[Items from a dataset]

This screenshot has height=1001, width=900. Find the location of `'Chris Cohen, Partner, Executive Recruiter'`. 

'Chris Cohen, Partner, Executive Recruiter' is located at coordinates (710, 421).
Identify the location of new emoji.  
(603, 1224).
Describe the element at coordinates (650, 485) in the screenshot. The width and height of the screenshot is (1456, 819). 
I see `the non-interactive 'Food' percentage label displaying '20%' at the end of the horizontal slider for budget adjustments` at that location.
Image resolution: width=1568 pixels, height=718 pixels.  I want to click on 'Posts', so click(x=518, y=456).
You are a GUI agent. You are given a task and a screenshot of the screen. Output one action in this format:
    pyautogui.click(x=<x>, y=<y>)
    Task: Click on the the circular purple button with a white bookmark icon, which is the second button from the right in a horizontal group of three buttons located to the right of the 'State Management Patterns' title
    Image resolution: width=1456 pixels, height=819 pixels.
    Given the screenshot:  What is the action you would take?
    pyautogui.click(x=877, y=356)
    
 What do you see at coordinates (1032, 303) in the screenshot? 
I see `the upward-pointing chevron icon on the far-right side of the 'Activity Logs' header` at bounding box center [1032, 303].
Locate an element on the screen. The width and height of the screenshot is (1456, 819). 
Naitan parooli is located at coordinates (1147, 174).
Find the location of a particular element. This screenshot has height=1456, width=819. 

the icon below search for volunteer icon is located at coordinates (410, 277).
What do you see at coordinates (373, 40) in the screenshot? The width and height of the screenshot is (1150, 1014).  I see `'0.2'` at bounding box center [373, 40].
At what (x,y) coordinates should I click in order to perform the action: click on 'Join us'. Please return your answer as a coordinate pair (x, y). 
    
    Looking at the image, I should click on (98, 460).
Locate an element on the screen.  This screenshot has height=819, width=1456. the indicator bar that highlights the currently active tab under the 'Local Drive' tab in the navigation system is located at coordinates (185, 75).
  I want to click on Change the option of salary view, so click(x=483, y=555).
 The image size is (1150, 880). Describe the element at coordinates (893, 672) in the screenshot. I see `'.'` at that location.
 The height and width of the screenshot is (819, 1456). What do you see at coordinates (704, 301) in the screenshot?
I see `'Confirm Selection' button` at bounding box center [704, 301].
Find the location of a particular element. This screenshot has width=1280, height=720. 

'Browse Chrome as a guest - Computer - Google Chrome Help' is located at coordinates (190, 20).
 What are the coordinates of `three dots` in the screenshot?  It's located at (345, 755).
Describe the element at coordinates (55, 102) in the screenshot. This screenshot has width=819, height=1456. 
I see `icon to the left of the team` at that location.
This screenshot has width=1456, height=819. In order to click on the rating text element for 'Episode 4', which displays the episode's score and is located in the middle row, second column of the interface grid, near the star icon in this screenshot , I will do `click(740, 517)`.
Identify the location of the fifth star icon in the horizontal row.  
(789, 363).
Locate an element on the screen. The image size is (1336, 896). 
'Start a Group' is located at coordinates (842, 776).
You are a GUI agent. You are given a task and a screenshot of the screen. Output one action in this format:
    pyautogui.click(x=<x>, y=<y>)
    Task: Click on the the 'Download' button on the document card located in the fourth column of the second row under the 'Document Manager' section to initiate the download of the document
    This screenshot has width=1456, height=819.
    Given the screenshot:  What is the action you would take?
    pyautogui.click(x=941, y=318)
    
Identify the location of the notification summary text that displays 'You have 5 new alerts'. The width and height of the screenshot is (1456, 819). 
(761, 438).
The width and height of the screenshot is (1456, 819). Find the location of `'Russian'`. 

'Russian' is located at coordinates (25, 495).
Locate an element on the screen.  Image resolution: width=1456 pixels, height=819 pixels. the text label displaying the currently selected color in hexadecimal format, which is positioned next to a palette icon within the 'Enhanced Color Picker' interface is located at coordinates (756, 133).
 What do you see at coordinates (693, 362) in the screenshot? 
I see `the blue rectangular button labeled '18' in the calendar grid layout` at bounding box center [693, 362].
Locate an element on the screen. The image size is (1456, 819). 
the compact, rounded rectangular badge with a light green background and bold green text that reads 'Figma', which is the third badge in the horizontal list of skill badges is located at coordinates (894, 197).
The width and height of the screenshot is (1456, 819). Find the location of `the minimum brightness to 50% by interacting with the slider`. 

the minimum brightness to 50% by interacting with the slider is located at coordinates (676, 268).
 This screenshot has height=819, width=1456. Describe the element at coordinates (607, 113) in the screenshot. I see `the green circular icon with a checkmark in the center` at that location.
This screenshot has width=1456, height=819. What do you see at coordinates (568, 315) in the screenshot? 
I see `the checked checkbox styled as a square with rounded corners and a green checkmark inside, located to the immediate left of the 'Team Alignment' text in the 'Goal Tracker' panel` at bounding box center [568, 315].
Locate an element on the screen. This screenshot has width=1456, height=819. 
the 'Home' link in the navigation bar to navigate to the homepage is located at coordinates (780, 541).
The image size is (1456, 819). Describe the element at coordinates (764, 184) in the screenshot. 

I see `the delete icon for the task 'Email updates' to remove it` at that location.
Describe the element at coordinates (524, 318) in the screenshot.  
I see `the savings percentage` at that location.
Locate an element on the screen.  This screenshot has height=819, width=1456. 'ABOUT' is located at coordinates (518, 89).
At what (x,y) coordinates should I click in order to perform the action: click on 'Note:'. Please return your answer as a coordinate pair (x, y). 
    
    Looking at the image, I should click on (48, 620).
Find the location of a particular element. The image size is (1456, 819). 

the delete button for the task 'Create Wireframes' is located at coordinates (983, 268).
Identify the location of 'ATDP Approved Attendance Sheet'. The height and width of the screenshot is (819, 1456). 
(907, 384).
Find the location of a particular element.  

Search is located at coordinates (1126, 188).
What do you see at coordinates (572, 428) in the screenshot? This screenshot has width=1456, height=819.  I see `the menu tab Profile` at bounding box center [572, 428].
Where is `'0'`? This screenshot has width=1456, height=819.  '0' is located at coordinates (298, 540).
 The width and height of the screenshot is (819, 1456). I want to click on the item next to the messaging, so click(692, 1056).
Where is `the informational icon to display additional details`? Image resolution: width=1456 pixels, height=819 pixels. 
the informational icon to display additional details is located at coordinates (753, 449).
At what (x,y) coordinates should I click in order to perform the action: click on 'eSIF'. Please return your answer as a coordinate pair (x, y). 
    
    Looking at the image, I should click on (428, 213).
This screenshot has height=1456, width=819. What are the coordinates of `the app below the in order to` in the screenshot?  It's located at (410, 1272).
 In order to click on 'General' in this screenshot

SET EXERCISE:
Convert the records above into a numbered list with one line per item, leaving out the blank lines.

EXERCISE OUTPUT:
1. This screenshot has height=1001, width=900. Find the location of `'Chris Cohen, Partner, Executive Recruiter'`. 
2. 'Chris Cohen, Partner, Executive Recruiter' is located at coordinates (710, 421).
3. Identify the location of new emoji.  
4. (603, 1224).
5. Describe the element at coordinates (650, 485) in the screenshot. The width and height of the screenshot is (1456, 819). 
6. I see `the non-interactive 'Food' percentage label displaying '20%' at the end of the horizontal slider for budget adjustments` at that location.
7. Image resolution: width=1568 pixels, height=718 pixels.  I want to click on 'Posts', so click(x=518, y=456).
8. You are a GUI agent. You are given a task and a screenshot of the screen. Output one action in this format:
9.     pyautogui.click(x=<x>, y=<y>)
10.     Task: Click on the the circular purple button with a white bookmark icon, which is the second button from the right in a horizontal group of three buttons located to the right of the 'State Management Patterns' title
11.     Image resolution: width=1456 pixels, height=819 pixels.
12.     Given the screenshot:  What is the action you would take?
13.     pyautogui.click(x=877, y=356)
14.  What do you see at coordinates (1032, 303) in the screenshot? 
15. I see `the upward-pointing chevron icon on the far-right side of the 'Activity Logs' header` at bounding box center [1032, 303].
16. Locate an element on the screen. The width and height of the screenshot is (1456, 819). 
17. Naitan parooli is located at coordinates (1147, 174).
18. Find the location of a particular element. This screenshot has height=1456, width=819. 
19. the icon below search for volunteer icon is located at coordinates (410, 277).
20. What do you see at coordinates (373, 40) in the screenshot? The width and height of the screenshot is (1150, 1014).  I see `'0.2'` at bounding box center [373, 40].
21. At what (x,y) coordinates should I click in order to perform the action: click on 'Join us'. Please return your answer as a coordinate pair (x, y). 
22.     Looking at the image, I should click on (98, 460).
23. Locate an element on the screen.  This screenshot has height=819, width=1456. the indicator bar that highlights the currently active tab under the 'Local Drive' tab in the navigation system is located at coordinates (185, 75).
24.   I want to click on Change the option of salary view, so click(x=483, y=555).
25.  The image size is (1150, 880). Describe the element at coordinates (893, 672) in the screenshot. I see `'.'` at that location.
26.  The height and width of the screenshot is (819, 1456). What do you see at coordinates (704, 301) in the screenshot?
27. I see `'Confirm Selection' button` at bounding box center [704, 301].
28. Find the location of a particular element. This screenshot has width=1280, height=720. 
29. 'Browse Chrome as a guest - Computer - Google Chrome Help' is located at coordinates (190, 20).
30.  What are the coordinates of `three dots` in the screenshot?  It's located at (345, 755).
31. Describe the element at coordinates (55, 102) in the screenshot. This screenshot has width=819, height=1456. 
32. I see `icon to the left of the team` at that location.
33. This screenshot has width=1456, height=819. In order to click on the rating text element for 'Episode 4', which displays the episode's score and is located in the middle row, second column of the interface grid, near the star icon in this screenshot , I will do `click(740, 517)`.
34. Identify the location of the fifth star icon in the horizontal row.  
35. (789, 363).
36. Locate an element on the screen. The image size is (1336, 896). 
37. 'Start a Group' is located at coordinates (842, 776).
38. You are a GUI agent. You are given a task and a screenshot of the screen. Output one action in this format:
39.     pyautogui.click(x=<x>, y=<y>)
40.     Task: Click on the the 'Download' button on the document card located in the fourth column of the second row under the 'Document Manager' section to initiate the download of the document
41.     This screenshot has width=1456, height=819.
42.     Given the screenshot:  What is the action you would take?
43.     pyautogui.click(x=941, y=318)
44. Identify the location of the notification summary text that displays 'You have 5 new alerts'. The width and height of the screenshot is (1456, 819). 
45. (761, 438).
46. The width and height of the screenshot is (1456, 819). Find the location of `'Russian'`. 
47. 'Russian' is located at coordinates (25, 495).
48. Locate an element on the screen.  Image resolution: width=1456 pixels, height=819 pixels. the text label displaying the currently selected color in hexadecimal format, which is positioned next to a palette icon within the 'Enhanced Color Picker' interface is located at coordinates (756, 133).
49.  What do you see at coordinates (693, 362) in the screenshot? 
50. I see `the blue rectangular button labeled '18' in the calendar grid layout` at bounding box center [693, 362].
51. Locate an element on the screen. The image size is (1456, 819). 
52. the compact, rounded rectangular badge with a light green background and bold green text that reads 'Figma', which is the third badge in the horizontal list of skill badges is located at coordinates (894, 197).
53. The width and height of the screenshot is (1456, 819). Find the location of `the minimum brightness to 50% by interacting with the slider`. 
54. the minimum brightness to 50% by interacting with the slider is located at coordinates (676, 268).
55.  This screenshot has height=819, width=1456. Describe the element at coordinates (607, 113) in the screenshot. I see `the green circular icon with a checkmark in the center` at that location.
56. This screenshot has width=1456, height=819. What do you see at coordinates (568, 315) in the screenshot? 
57. I see `the checked checkbox styled as a square with rounded corners and a green checkmark inside, located to the immediate left of the 'Team Alignment' text in the 'Goal Tracker' panel` at bounding box center [568, 315].
58. Locate an element on the screen. This screenshot has width=1456, height=819. 
59. the 'Home' link in the navigation bar to navigate to the homepage is located at coordinates (780, 541).
60. The image size is (1456, 819). Describe the element at coordinates (764, 184) in the screenshot. 
61. I see `the delete icon for the task 'Email updates' to remove it` at that location.
62. Describe the element at coordinates (524, 318) in the screenshot.  
63. I see `the savings percentage` at that location.
64. Locate an element on the screen.  This screenshot has height=819, width=1456. 'ABOUT' is located at coordinates (518, 89).
65. At what (x,y) coordinates should I click in order to perform the action: click on 'Note:'. Please return your answer as a coordinate pair (x, y). 
66.     Looking at the image, I should click on (48, 620).
67. Find the location of a particular element. The image size is (1456, 819). 
68. the delete button for the task 'Create Wireframes' is located at coordinates (983, 268).
69. Identify the location of 'ATDP Approved Attendance Sheet'. The height and width of the screenshot is (819, 1456). 
70. (907, 384).
71. Find the location of a particular element.  
72. Search is located at coordinates (1126, 188).
73. What do you see at coordinates (572, 428) in the screenshot? This screenshot has width=1456, height=819.  I see `the menu tab Profile` at bounding box center [572, 428].
74. Where is `'0'`? This screenshot has width=1456, height=819.  '0' is located at coordinates (298, 540).
75.  The width and height of the screenshot is (819, 1456). I want to click on the item next to the messaging, so click(692, 1056).
76. Where is `the informational icon to display additional details`? Image resolution: width=1456 pixels, height=819 pixels. 
77. the informational icon to display additional details is located at coordinates (753, 449).
78. At what (x,y) coordinates should I click in order to perform the action: click on 'eSIF'. Please return your answer as a coordinate pair (x, y). 
79.     Looking at the image, I should click on (428, 213).
80. This screenshot has height=1456, width=819. What are the coordinates of `the app below the in order to` in the screenshot?  It's located at (410, 1272).
81.  In order to click on 'General' in this screenshot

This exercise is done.